**Exercise objective**. The full set of records must be printed exactly as given.

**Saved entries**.
☆ ☆ ☆ ☆

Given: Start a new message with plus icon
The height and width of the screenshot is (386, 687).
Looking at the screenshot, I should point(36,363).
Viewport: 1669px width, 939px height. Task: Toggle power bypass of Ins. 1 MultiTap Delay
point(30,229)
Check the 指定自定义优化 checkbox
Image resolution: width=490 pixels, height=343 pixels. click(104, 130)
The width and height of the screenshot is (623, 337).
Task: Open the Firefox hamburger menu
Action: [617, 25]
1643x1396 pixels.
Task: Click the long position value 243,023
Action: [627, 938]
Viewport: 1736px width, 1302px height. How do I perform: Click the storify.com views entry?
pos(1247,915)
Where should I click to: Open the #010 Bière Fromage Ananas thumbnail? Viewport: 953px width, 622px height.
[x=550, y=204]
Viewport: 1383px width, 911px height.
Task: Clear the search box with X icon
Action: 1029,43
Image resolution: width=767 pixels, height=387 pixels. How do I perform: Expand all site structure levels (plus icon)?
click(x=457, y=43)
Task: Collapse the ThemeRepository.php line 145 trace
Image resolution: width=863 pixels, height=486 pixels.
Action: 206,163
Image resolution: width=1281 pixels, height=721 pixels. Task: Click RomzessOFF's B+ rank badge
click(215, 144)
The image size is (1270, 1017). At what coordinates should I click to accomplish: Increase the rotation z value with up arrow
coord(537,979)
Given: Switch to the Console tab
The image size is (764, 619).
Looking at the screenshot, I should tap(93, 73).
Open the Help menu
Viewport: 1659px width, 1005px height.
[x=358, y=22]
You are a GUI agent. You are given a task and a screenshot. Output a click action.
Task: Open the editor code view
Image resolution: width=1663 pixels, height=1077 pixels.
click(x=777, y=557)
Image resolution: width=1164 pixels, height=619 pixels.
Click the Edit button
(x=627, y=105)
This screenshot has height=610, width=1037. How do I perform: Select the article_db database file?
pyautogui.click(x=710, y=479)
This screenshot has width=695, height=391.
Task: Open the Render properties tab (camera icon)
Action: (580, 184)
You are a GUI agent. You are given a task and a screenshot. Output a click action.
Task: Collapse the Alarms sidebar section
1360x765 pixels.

☆ ☆ ☆ ☆

**Reply**.
Given: Start a new message with plus icon
The height and width of the screenshot is (386, 687).
Looking at the screenshot, I should point(36,363).
Viewport: 1669px width, 939px height. Task: Toggle power bypass of Ins. 1 MultiTap Delay
point(30,229)
Check the 指定自定义优化 checkbox
Image resolution: width=490 pixels, height=343 pixels. click(104, 130)
The width and height of the screenshot is (623, 337).
Task: Open the Firefox hamburger menu
Action: [617, 25]
1643x1396 pixels.
Task: Click the long position value 243,023
Action: [627, 938]
Viewport: 1736px width, 1302px height. How do I perform: Click the storify.com views entry?
pos(1247,915)
Where should I click to: Open the #010 Bière Fromage Ananas thumbnail? Viewport: 953px width, 622px height.
[x=550, y=204]
Viewport: 1383px width, 911px height.
Task: Clear the search box with X icon
Action: 1029,43
Image resolution: width=767 pixels, height=387 pixels. How do I perform: Expand all site structure levels (plus icon)?
click(x=457, y=43)
Task: Collapse the ThemeRepository.php line 145 trace
Image resolution: width=863 pixels, height=486 pixels.
Action: 206,163
Image resolution: width=1281 pixels, height=721 pixels. Task: Click RomzessOFF's B+ rank badge
click(215, 144)
The image size is (1270, 1017). At what coordinates should I click to accomplish: Increase the rotation z value with up arrow
coord(537,979)
Given: Switch to the Console tab
The image size is (764, 619).
Looking at the screenshot, I should tap(93, 73).
Open the Help menu
Viewport: 1659px width, 1005px height.
[x=358, y=22]
You are a GUI agent. You are given a task and a screenshot. Output a click action.
Task: Open the editor code view
Image resolution: width=1663 pixels, height=1077 pixels.
click(x=777, y=557)
Image resolution: width=1164 pixels, height=619 pixels.
Click the Edit button
(x=627, y=105)
This screenshot has height=610, width=1037. How do I perform: Select the article_db database file?
pyautogui.click(x=710, y=479)
This screenshot has width=695, height=391.
Task: Open the Render properties tab (camera icon)
Action: (580, 184)
You are a GUI agent. You are given a task and a screenshot. Output a click action.
Task: Collapse the Alarms sidebar section
1360x765 pixels.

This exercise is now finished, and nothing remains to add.